Supermarket giant Morrisons has lost the latest round in the legal battle for compensation by thousands of its staff whose personal details were leaked on the Internet. The case reached the Court of Appeal on 9 October, and on 22 October Morrisons lost.
The 2014 breach saw Andrew Skelton, a disgruntled senior internal auditor, upload the details of 99,998 staff to data sharing websites. The data included bank account details, salary information, dates of birth, National Insurance numbers, addresses and phone numbers.
The original court hearing heard that Skelton held a “considerable grudge” against Morrisons after he was accused of dealing drugs known as ‘legal highs’ at work. In 2015 he was found guilty of fraud and disclosing personal data and was jailed for eight years.
Morrisons spent more than £2 million tackling the breach. However, the High Court ruled the supermarket was vicariously liable because, despite Skelton’s criminality, he was acting in the course of his employment when he leaked the information online.
Although Morrisons paid out income protection measures, 5,518 former and current employees sought compensation from Morrisons for the upset and distress caused by the risk of identity theft and potential financial loss, claiming that the supermarket was responsible for breaches of privacy, confidence and data protection laws.
The first data leak class action in the UK
Morrisons sought to reverse the December 2017 ruling of what was the UK’s first class action data breach case, saying it could not be held directly or vicariously liable for the criminal misuse of the data, and that any other conclusion would be grossly unjust.

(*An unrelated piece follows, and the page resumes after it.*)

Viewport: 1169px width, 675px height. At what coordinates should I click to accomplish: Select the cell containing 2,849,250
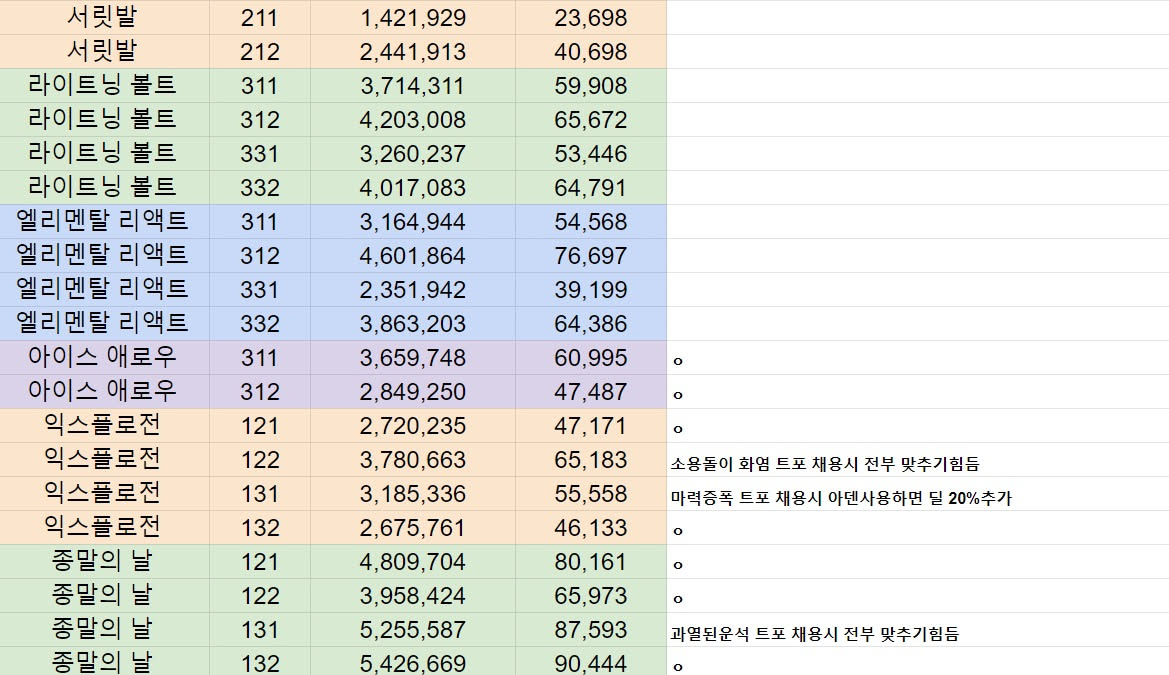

The supermarket said that it would now appeal to the Supreme Court:
Morrisons has not been blamed by the courts for the way it protected colleagues’ data, but they have found that we are responsible for the actions of that former employee, even though his criminal actions were targeted at the company and our colleagues.

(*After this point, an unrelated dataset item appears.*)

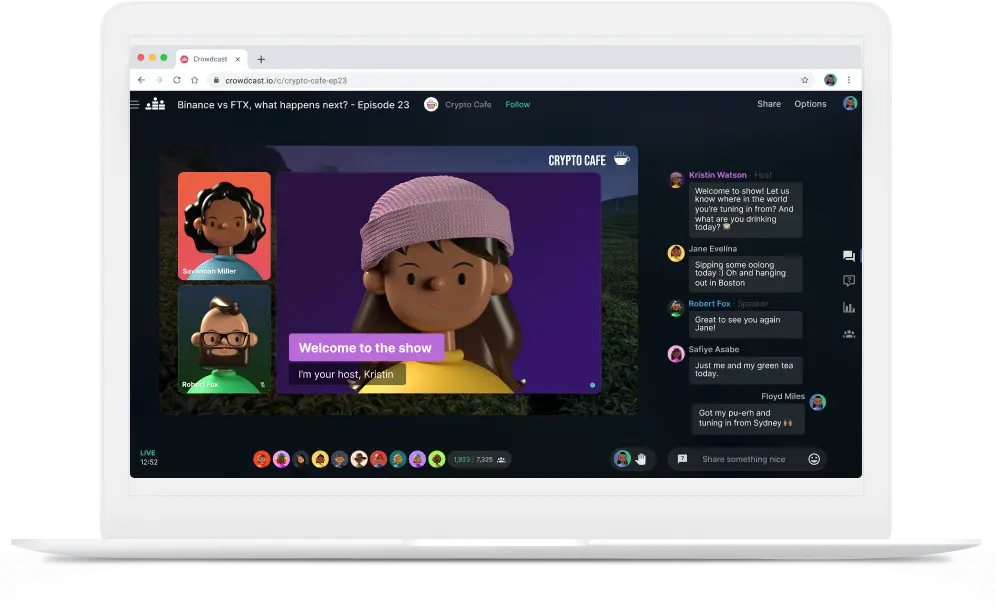
Task: Open the chat panel from the right sidebar
Action: click(x=848, y=256)
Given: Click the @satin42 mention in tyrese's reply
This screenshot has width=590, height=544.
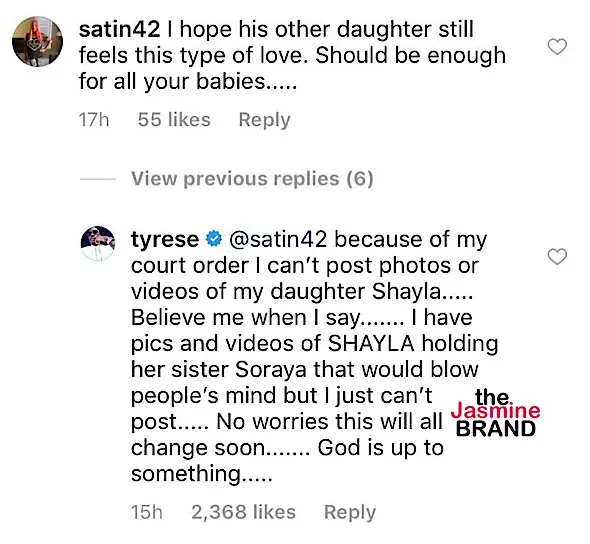Looking at the screenshot, I should point(278,240).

Morrisons worked to get the data taken down quickly, provide protection for those colleagues and reassure them that they would not be financially disadvantaged. In fact, we are not aware that anybody suffered any direct financial loss.
We believe we should not be held responsible, so that’s why we will now appeal to the Supreme Court.
What happens next?
If the hearing at the Court of Appeal had found in Morrisons’ favour, the claimants would have been denied compensation. As it is, a ‘quantum’ trial will now follow to assess how much the victims will receive in compensation.
There is also the further question of whether the 94,480 other employees affected will also seek compensation.
What lessons can organisations learn?
As part of his auditing role, Skelton was required to download and re-upload personal data. However appropriately protected, this treatment of data opens up the possibility of vicarious liability. It’s a risk that no organisation should take.
A more secure option is system-to-system data transfer. Not only do systems typically encrypt data during the transfer process, but permissions-based data access ensures that: only those who are meant to access the data do; there are records of data activity; and there is a reduced risk of loss or misuse as the data won’t be stored inappropriately or insecurely.
Morrisons have stated they will appeal again, so the case still isn’t over, even after four years. We will have to wait and see what happens next.